How to set integer param from a custom IControl?

Hi there!

I have a custom IControl where I want to have an activeId parameter that can be set by the IControl to determine the “active element” I am working with.

The issue is that the standard way to set a parameter in an IControl, i.e. SetValue only seems to set the value to between 0 and 1, then when I try and read it back afterwards using GetValue() or GetParam(id)->Value() the result is no longer the integer I wanted to set.

i.e.

inside the custom IControl:

SetValue(double(11), paramId);

Then later:

int val = static_cast<int>(GetValue(paramId));

same with

int val = GetParam(paramId)->Int();

doesn’t return 11, it returns 1.

The weirdest thing is, I’ve looked through the source code, and I have absolutely no idea how it is doing this. There doesn’t seem to be any evidence of clipping the value, yet it is.

The only thing I can see is that:

void IControl::SetDirty(bool triggerAction, int valIdx)

Seems to (IMO incorrectly) clip the value to be between 0 and 1 when it executes. Is that a bug? Why isn’t the value instead clipped to what it’s original definition is like it should be?

Ah… I see that in ISwitchControlBase there is a “hack” to get around this:

int GetSelectedIdx() const { return int(0.5 + GetValue() * (double) (mNumStates - 1)); }

But honestly, that feels pretty ugly and inefficient. Is there a better way to do this?

I.e. is there the concept in iPlug2 of a parameter that assists with storing a UI modal state. I.e. if I want a UI that stores the last interaction to highlight some region, I don’t want that parameter to be visible at all to the host, I just want it to be accessible to the UI and be updated as the user interacts with it, but store an integer id.
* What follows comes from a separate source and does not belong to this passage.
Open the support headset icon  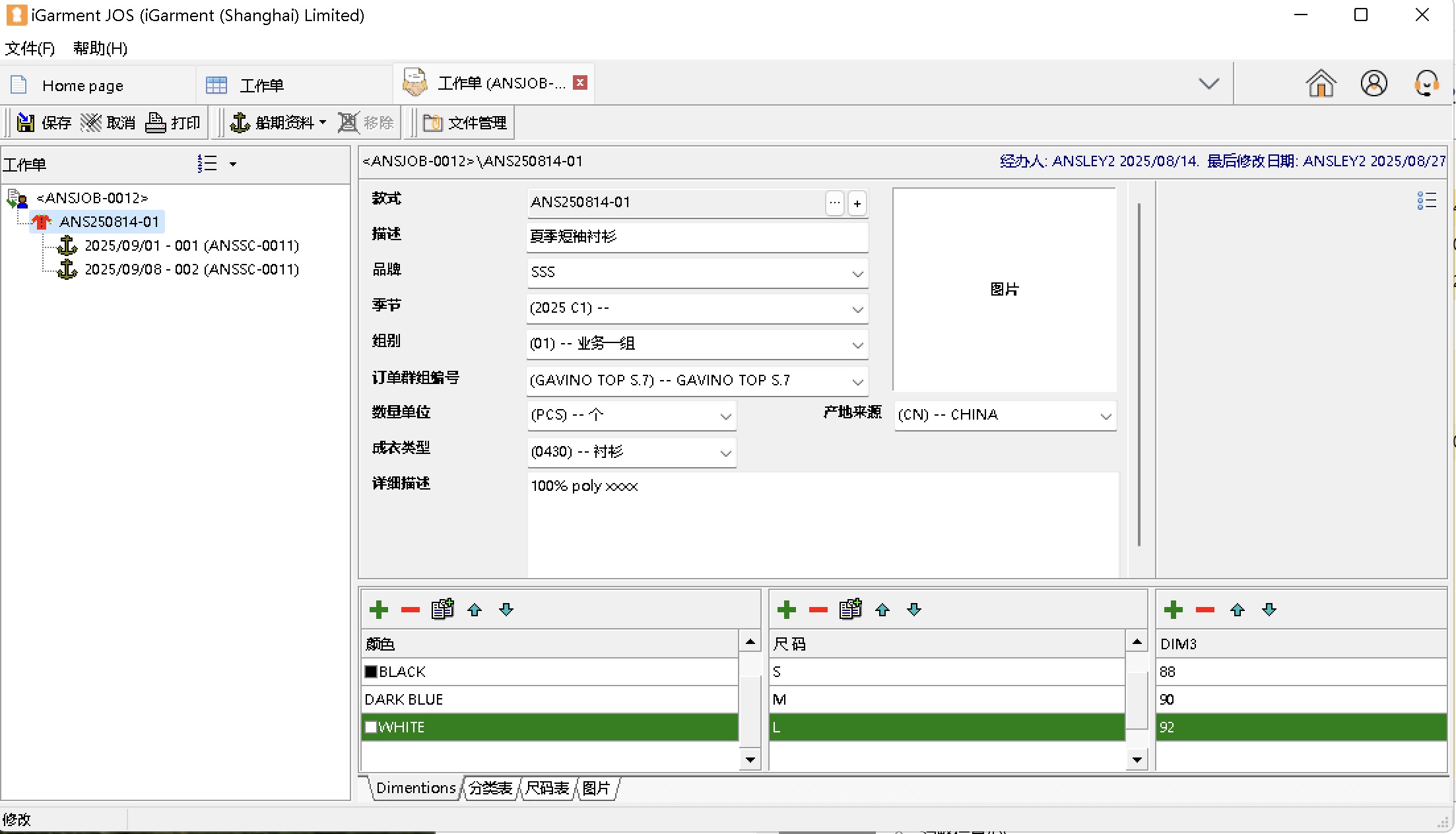click(1426, 84)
And then have multiple other controls linked to it to also then update their UI state.

I found something that kind of works, but I’d like a seasoned pro to help me understand if this is the right way to go about things, since I think that maybe it’s not…
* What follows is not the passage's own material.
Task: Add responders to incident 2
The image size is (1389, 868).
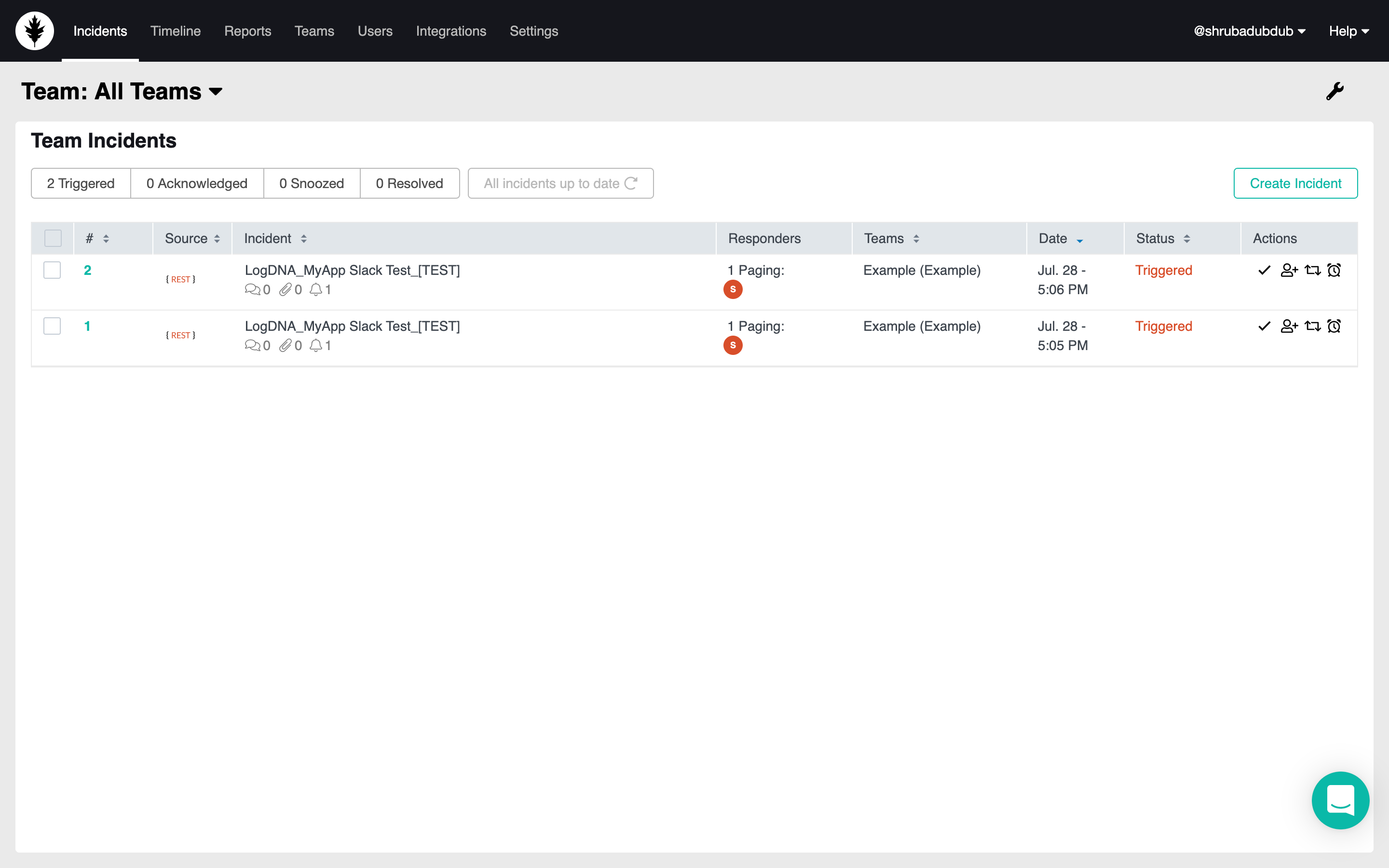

So in my custom control, to read the value I can do:

      // get the active eq band id
      const IParam* activeBandParam = GetParam(kActiveBand);
      const int activeBandId = static_cast<int>(activeBandParam->FromNormalized(GetValue(kActiveBand)));

And to set it I can do:

SetValue(GetParam(kActiveBand)->ToNormalized(double(i)), kActiveBand);

And this does what I think I want, but I still don’t like it.

To ensure everything works correctly, is it true that within an IControl you should only use GetValue and SetValue, and avoid using GetParam since that goes back to the delegate? Will this cause any issues with updates/multi-threading/concurrency etc?

What are the rules here?

So IControl parameters are ALWAYS 0-1 values? If so, why? Is that something that could be changed in future?

I’m just curious as to the design philosophy here.

Thanks!

IControls store their state (IControl::mVals) using a normalized values. Parameters store their state using real, non-normalized values (IParam::mValue), both are double precision floating point.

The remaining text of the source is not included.